### Passage to read

--- Start ---

Tuesday, October 1, 2013

ESPN's 30 For 30 - Eddie Aikau

Tonight, ESPN's award-winning 30 For 30 documentary series is featuring surf legend Eddie Aikau.  In "The Surfer's Guide To Marketing," we discuss the legendary life and legend of the Hawaiian surf icon.

In the Chapter on Puffer Fish, or becoming a strong, powerful brand when you don't have the resources to actually get there, we talk about attitude and fear.  Utilizing Eddie's legendary courage and willingness to put it all on the line is the ultimate example of how marketers and surfers must summon courage to be daring.  Please enjoy the excerpt from the book in honor of tonight's documentary on the legend that is Eddie Aikau...

"Eddie Aikau was a legendary surfer from Hawaii.  In 1978, Aikau was a member of the crew that ran into trouble in the Pacific when their boat began to sink.  In need of help, Eddie took his surfboard and set off in an attempt to paddle to Lanai to get help.  Unfortunately, he was never seen again.  But his attitude, confidence, and flat out heroism spawned the mantra “Eddie Would Go”.  I’m not saying that marketers should risk life and limb but you must also have the wholehearted belief that you can and will succeed based on your abilities.
One of the biggest flaws in business is self-doubt.  Not providing the support, resources, or fortitude necessary to truly support a campaign, initiative, or new idea.  While some people like your boss or CEO may sign off on the budget or give the green light, are they truly putting their wholehearted confidence behind the effort?  Show me a surfer who drops in at Pipeline with 50% effort on a big day and I will show you a surfer who is going to wipe out 100% of the time.

--- End ---

### Task 1
In the Eddie Aikau post, where was Aikau trying to paddle to when he set off on his surfboard?
### Task 2
Extend the Eddie Aikau post, picking up right after its last sentence about the surfer who wipes out at Pipeline.
You won't need the material that comes after the Eddie Aikau post.

### Information provided
--- Start ---

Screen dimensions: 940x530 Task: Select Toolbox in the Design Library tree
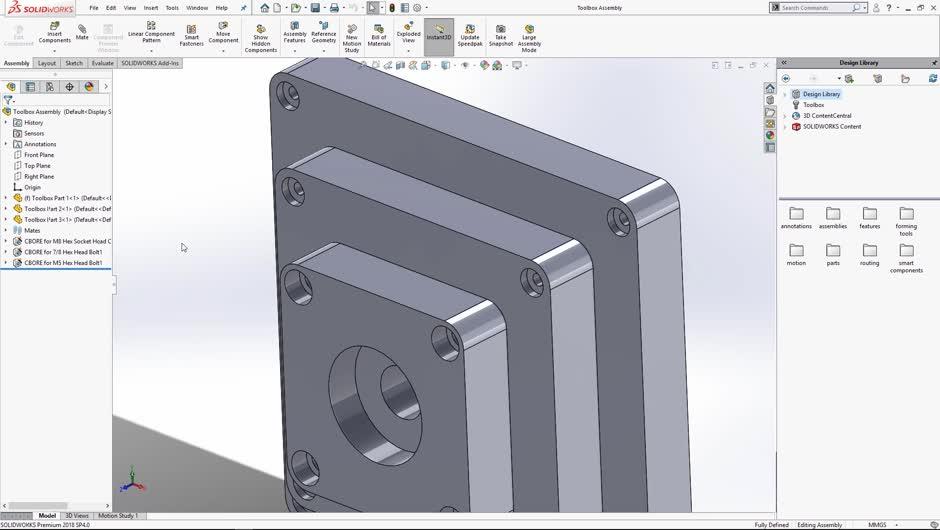tap(813, 105)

--- End ---

### Final result 1
To Lanai, to get help.

### Final result 2
The attitude of the Puffer Fish is exactly that; if you think you are big, you can be big.  If you think you have the strategy, creativity, hustle, common sense, or just better offerings than the next guy, you need to exude confidence in that belief.  While the saying “fake it ‘till you make it” comes to mind, I would suggest that we refer to being a smaller fish as our ability to hunt like a great white while trapped in the body of a minnow.  (And hope we never get trapped inside the body of great white!)  It’s not the size of the fish in the fight, but the size of the fight in the fish.  I’d put those mean little Bettas that live in Dixie cup-sized containers at the pet store up against fish ten times their size.  If you believe you are big, and have the ability to perform well beyond your current capabilities, then you are indeed a prime candidate to act like a Puffer Fish."
Eddie Would Go.  Would you?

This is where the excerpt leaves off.